L'entrée de l’égout (…) de la rue du Grand Puits (...) est fermée par un tas d'immondices; plus loin, la voûte est rompue en plusieurs endroits, (...) il est impossible de circuler.
La rue Pailleret est remplie de boues, eaux croupies, pailles pourries, plumes, tripailles et autres vilaines et puantes ordures provenant des auberges et écuries.
La rue du Boeuf est beaucoup plus puante et infecte que d'autres, à cause des bouchers et charcutiers (...) et que le sang, tripailles et débris de toutes sortes qui n'en sont pas enlevés. (…)
Devant diverses maisons de la rue Bournolenc, se trouvent plusieurs tas d'ordures comme vidanges de caves, graviers, fumier cendres et mâchefer.
La rue Saint Laurent a une grande puanteur pouvant faire naître des maladies contagieuses; tous les habitants nous ont fait leurs supplications d’y mettre ordre sinon ils seront contraints de quitter ladite rue en danger.

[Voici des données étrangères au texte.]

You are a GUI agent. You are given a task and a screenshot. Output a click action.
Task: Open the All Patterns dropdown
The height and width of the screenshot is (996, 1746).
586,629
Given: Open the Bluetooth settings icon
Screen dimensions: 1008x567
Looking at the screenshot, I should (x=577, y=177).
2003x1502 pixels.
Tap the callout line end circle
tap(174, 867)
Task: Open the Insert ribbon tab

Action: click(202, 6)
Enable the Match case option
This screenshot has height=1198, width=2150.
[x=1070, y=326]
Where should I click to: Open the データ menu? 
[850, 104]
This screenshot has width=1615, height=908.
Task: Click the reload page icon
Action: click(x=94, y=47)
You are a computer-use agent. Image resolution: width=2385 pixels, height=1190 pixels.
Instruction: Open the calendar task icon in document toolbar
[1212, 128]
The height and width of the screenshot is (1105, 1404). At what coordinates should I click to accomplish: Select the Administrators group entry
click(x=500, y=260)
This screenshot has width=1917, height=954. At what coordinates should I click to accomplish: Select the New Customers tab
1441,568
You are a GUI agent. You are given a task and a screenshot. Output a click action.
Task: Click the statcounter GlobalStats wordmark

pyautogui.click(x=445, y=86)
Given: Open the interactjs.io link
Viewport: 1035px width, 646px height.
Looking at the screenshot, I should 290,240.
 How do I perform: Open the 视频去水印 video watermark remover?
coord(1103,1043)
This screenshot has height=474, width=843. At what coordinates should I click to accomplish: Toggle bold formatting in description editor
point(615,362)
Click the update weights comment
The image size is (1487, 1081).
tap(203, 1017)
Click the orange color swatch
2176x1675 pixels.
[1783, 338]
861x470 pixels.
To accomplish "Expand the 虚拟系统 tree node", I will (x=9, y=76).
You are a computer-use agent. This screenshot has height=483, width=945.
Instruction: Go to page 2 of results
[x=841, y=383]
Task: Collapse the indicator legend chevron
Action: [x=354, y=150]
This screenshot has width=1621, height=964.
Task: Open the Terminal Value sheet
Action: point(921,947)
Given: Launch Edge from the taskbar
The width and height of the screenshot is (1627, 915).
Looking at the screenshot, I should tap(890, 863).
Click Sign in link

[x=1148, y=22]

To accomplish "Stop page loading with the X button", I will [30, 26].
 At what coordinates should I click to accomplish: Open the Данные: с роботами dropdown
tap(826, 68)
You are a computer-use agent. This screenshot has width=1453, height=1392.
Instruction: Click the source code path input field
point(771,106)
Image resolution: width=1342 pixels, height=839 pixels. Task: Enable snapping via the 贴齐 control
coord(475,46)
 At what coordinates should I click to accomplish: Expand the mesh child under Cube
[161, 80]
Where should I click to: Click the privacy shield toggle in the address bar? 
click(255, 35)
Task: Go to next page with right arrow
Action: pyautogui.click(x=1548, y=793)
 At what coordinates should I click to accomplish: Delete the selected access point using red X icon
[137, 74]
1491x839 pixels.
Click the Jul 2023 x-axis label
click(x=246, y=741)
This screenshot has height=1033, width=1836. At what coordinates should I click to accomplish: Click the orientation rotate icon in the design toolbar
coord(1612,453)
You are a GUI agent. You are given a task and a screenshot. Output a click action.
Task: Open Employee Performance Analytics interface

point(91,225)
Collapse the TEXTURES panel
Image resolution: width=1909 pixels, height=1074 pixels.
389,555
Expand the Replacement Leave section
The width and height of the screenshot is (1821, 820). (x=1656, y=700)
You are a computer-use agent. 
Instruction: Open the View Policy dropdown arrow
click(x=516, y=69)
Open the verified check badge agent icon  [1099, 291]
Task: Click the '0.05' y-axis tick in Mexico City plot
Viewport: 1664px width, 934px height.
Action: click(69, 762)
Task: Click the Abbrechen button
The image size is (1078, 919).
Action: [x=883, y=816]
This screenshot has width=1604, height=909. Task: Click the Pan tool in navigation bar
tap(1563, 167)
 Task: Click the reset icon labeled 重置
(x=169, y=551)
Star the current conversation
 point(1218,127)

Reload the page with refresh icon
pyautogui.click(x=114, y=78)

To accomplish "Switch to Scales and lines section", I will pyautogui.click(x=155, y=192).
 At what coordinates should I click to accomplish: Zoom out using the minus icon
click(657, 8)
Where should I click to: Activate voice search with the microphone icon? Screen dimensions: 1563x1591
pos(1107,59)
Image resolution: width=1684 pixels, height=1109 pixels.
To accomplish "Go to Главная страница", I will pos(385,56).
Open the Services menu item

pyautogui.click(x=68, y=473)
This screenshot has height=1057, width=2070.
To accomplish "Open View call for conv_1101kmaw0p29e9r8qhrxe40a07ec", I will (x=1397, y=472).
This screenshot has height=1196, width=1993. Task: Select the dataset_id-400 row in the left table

(extrait du rapport de la commission spéciale chargée, en 1659, par le parlement de Grenoble d’enquêter sur la propreté de la ville, in : Alphonse Vernet, "Histoire populaire et anecdotique de Grenoble", tome III, Grenoble, Gratier & Cie, 1901, p. 81 (Fonds Anciens Dauphinois), cité dans Nathalie Poiret, "Des traces odorantes ou une proposition cartographique des odeurs de Grenoble au cours de son histoire", Thèse, Ecole des Hautes Etudes en Sciences Sociales, Paris, Laboratoire d’Anthropologie Sociale, p. 135).
Paris - Louvre - vers 1670
... Aux environs du Louvre, en plusieurs endroits de la cour et sur les grands degrés, dans les allées d’en haut, derrière les portes et presque partout, on y voit mille ordures, on y sent mille puanteurs insupportables, causées par les nécessités naturelles que chacun y va faire tous les jours, tant ceux qui sont logés dans le Louvre que ceux qui y fréquentent ordinairement et qui le traverse ... Dans la ville, plusieurs endroits sont aussi infectés de ces mêmes ordures ... Au Palais, le même inconvénient arrive, comme dans un lieu qui est ordinairement rempli de toutes sortes de personnages, qui font leurs nécessités en plusieurs endroits dudit palais, ce qui peut aussi nuire en temps de peste, même à messieurs du Parlement.
(pétition adressée à Louis XIV par un aspirant concessionnaire désirant installer des cabinets d’aisance à usage public, in: Docteur Cabanès, “Moeurs intimes du passé”, première série, chap. La propreté de la maison, Albin Michel, Paris, 1958, pp. 378-379.)